• WHAT TO DO
Write out exactly the lines running from the line that includes "[Picture 2] (143, 1847)" to the end of the data, both ends included, and nothing besides.

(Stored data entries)
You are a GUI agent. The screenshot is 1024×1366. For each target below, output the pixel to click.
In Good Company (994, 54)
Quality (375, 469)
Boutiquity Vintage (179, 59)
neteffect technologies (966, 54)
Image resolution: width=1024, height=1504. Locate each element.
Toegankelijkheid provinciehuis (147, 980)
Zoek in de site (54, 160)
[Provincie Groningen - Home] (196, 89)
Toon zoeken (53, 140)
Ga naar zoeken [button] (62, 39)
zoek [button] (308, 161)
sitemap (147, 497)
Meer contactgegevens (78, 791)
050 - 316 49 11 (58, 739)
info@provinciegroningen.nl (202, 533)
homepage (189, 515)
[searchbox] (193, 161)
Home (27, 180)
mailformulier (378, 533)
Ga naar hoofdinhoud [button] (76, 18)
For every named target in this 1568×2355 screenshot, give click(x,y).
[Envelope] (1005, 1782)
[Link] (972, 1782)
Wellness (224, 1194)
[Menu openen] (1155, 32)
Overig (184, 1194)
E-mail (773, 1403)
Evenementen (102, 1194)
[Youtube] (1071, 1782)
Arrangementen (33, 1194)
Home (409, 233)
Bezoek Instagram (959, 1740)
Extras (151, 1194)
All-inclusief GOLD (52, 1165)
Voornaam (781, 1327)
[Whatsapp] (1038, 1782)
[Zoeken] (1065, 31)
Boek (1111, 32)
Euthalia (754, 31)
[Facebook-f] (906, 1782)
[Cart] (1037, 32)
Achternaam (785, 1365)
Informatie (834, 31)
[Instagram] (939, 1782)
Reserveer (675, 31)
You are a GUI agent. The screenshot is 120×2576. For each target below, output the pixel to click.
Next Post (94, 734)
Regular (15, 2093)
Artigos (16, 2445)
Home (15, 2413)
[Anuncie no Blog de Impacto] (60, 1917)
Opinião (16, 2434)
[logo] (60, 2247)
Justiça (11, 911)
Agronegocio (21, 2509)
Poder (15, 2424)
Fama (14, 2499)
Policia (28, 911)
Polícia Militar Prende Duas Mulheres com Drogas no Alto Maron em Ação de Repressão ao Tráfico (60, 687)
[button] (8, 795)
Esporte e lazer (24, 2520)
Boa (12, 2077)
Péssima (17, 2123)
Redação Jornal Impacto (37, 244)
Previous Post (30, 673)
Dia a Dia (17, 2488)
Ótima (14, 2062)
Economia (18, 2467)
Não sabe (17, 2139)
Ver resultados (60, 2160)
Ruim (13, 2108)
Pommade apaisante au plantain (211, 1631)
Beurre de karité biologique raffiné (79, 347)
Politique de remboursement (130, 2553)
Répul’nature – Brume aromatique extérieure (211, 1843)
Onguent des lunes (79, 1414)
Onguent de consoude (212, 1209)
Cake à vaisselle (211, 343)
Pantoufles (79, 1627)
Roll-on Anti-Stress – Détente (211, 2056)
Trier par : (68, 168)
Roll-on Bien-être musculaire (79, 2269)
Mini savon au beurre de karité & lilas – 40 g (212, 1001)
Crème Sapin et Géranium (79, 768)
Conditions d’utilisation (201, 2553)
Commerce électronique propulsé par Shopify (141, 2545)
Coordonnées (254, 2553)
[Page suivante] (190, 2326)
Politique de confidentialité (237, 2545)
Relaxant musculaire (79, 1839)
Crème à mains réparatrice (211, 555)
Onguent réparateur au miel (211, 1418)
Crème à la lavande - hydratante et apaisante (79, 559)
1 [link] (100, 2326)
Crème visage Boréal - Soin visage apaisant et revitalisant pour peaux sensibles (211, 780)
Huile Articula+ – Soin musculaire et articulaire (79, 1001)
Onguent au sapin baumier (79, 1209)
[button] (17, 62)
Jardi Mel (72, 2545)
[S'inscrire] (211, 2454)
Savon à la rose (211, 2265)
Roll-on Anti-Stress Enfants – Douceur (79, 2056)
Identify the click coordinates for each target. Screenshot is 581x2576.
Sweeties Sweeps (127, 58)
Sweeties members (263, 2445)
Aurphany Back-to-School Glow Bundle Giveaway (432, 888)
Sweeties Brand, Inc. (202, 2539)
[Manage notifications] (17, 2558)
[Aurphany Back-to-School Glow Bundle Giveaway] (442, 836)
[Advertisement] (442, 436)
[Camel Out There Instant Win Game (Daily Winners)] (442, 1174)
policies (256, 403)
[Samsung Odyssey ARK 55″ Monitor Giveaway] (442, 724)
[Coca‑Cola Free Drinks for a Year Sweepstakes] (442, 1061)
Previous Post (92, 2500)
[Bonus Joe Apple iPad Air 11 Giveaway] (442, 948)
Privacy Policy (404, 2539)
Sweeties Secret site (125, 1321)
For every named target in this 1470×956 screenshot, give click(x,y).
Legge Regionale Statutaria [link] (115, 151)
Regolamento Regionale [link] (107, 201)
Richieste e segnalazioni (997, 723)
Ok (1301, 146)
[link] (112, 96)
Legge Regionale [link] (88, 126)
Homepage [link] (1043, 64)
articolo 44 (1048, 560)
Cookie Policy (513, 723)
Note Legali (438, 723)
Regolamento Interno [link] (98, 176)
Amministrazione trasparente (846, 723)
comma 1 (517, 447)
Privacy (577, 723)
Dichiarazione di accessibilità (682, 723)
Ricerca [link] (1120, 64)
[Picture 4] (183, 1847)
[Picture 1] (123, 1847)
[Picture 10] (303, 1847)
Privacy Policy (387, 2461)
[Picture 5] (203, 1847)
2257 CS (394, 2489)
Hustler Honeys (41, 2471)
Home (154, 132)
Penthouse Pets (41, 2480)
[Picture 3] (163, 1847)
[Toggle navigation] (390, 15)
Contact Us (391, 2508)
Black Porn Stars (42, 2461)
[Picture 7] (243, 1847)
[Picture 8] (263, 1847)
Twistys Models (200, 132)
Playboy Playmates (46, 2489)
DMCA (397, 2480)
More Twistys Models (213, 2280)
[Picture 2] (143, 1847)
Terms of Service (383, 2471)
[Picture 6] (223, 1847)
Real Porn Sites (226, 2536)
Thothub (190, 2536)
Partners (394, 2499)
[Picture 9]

• WRITTEN RESPONSE
[Picture 2] (143, 1847)
Terms of Service (383, 2471)
[Picture 6] (223, 1847)
Real Porn Sites (226, 2536)
Thothub (190, 2536)
Partners (394, 2499)
[Picture 9]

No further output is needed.